The blare of a horn jerked Dan from his thoughts, and he whipped the car to the left, barely avoiding a white Blazer as it screamed past him.
The guy had to be doing seventy in a thirty-five zone.
Dan flicked on the siren and shoved the accelerator to the floor, praying no one got in the Blazer’s way. Or his, for that matter.
The Blazer raced through town, screeched around the curve in the road, and didn’t even pause at the intersection with Highway 62. It just fishtailed its way around the corner, then hauled north. He didn’t have much time to catch the vehicle before it hit Union Creek—and the curvy roads beyond.
One hand firmly on the steering wheel, Dan grabbed the radio, telling the dispatcher to radio for any other deputies or state troopers in the area. “We’re just south of Union Creek.”
“I’ll put out the call,” Jasmine said. “Just be careful.”
Gunning his engine, Dan watched the speedometer climb. Eighty. Eighty-five. Ninety.
Lord, keep the road clear!
Finally he gained on the Blazer until he was close enough to see two people were in it. Kids, from the size of them. He was just about to try passing the speeding Blazer when he caught the glimmer of flashing lights up ahead.
Two state trooper cars sat on the highway, forming a roadblock.
“Let’s hear it for the good guys! Thank you, Jasmine!”
He slowed, watching the Blazer, alert to any signs that the vehicle was going to stop. Suddenly, as though the driver just woke up and realized what was happening, the Blazer’s tires froze up, laying rubber and sending smoke curling into the air. It screeched to a halt, just feet from the patrol cars. Dan hit the brakes, spinning his steering wheel so that his cruiser ended up sideways, blocking the highway to the south.
Jumping out of the car, his gun drawn, Dan advanced on the Blazer, watching the state troopers do the same from the other side. No one stepped out of the vehicle. They didn’t even roll the windows down.
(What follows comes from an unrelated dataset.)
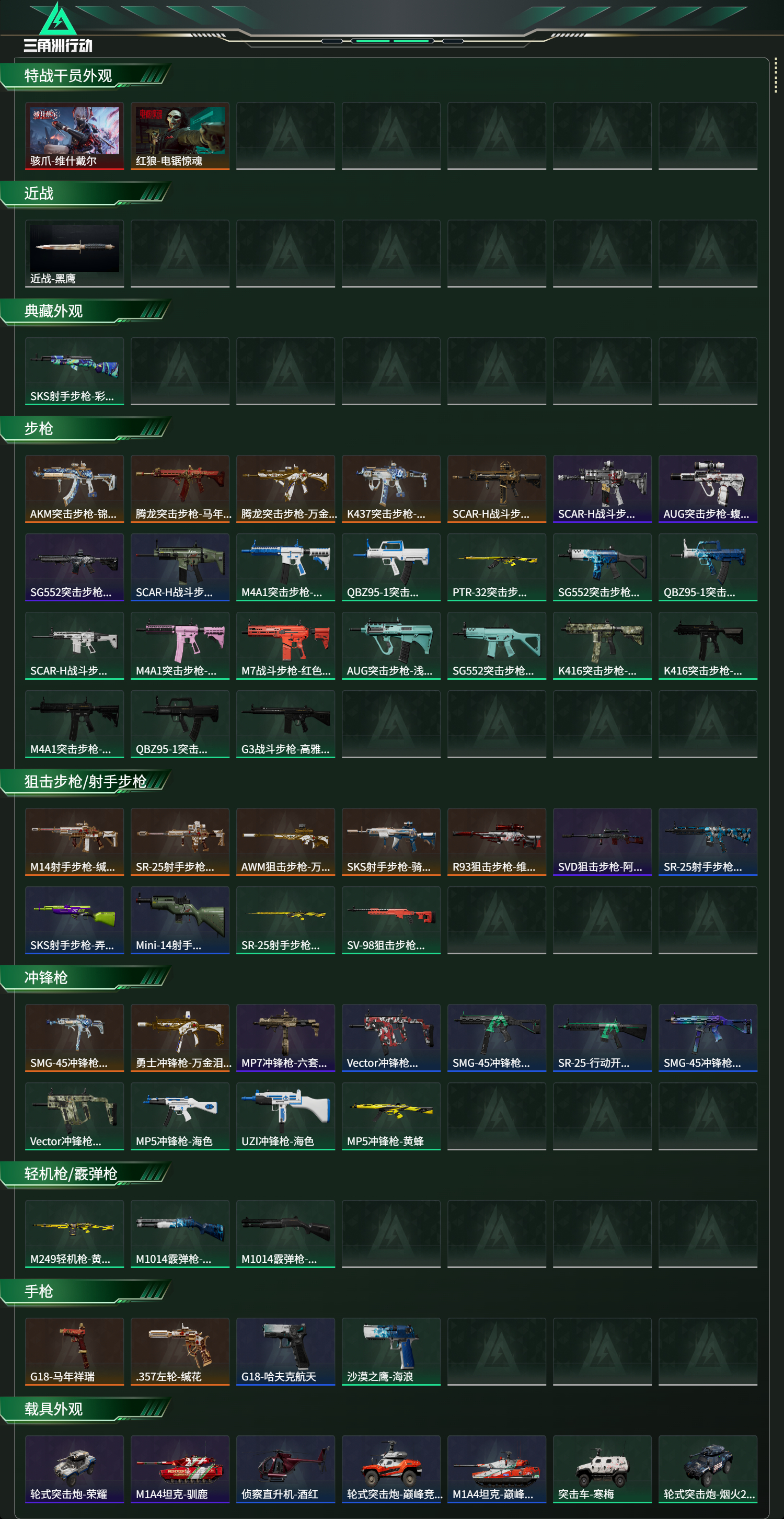Screen dimensions: 784x1519
Task: Open the 特战干员外观 section header
Action: [x=86, y=77]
When Dan was beside the driver’s window, he looked inside. A young kid—no more than seventeen or eighteen—sat there, staring at the steering wheel, picking at the leather wrap around the wheel. He was muttering to himself, talking about as fast as he’d been driving.
The passenger, who looked to be a little younger, sagged back against the seat. Asleep. Either that, or unconscious.
Dan looked at the trooper standing near the hood. The man shook his head. “Meth. I’d bet my pension on it.”
Dan tapped the window. “Open up, son.”
The boy jerked away from the window but turned his head, and though the kid was blinking over and over, Dan could see his pupils were dilated. Not a good sign.
“Open the door. Now.”
The kid kept muttering but fiddled with the window button, as though that would open the door. He leaned against the door, jabbing his fingers at the button.
Dan grabbed the door handle and opened the door.
“Hey!” The kid’s yelp warned Dan, and he got his hands down just in time to catch the kid before he took a header onto
the asphalt. Dan pulled the still-chattering boy from the vehicle, steadying him as he tried to stand.
“I told him you couldn’t catch us. Told him we were too fast. Too fast for you. For everyone.” The kid jabbered on, looking from Dan to the troopers. “You guys after a criminal? A bank robber or something?”
Dan fought the urge to shake the boy. “No, no bank robber. Just an idiot.”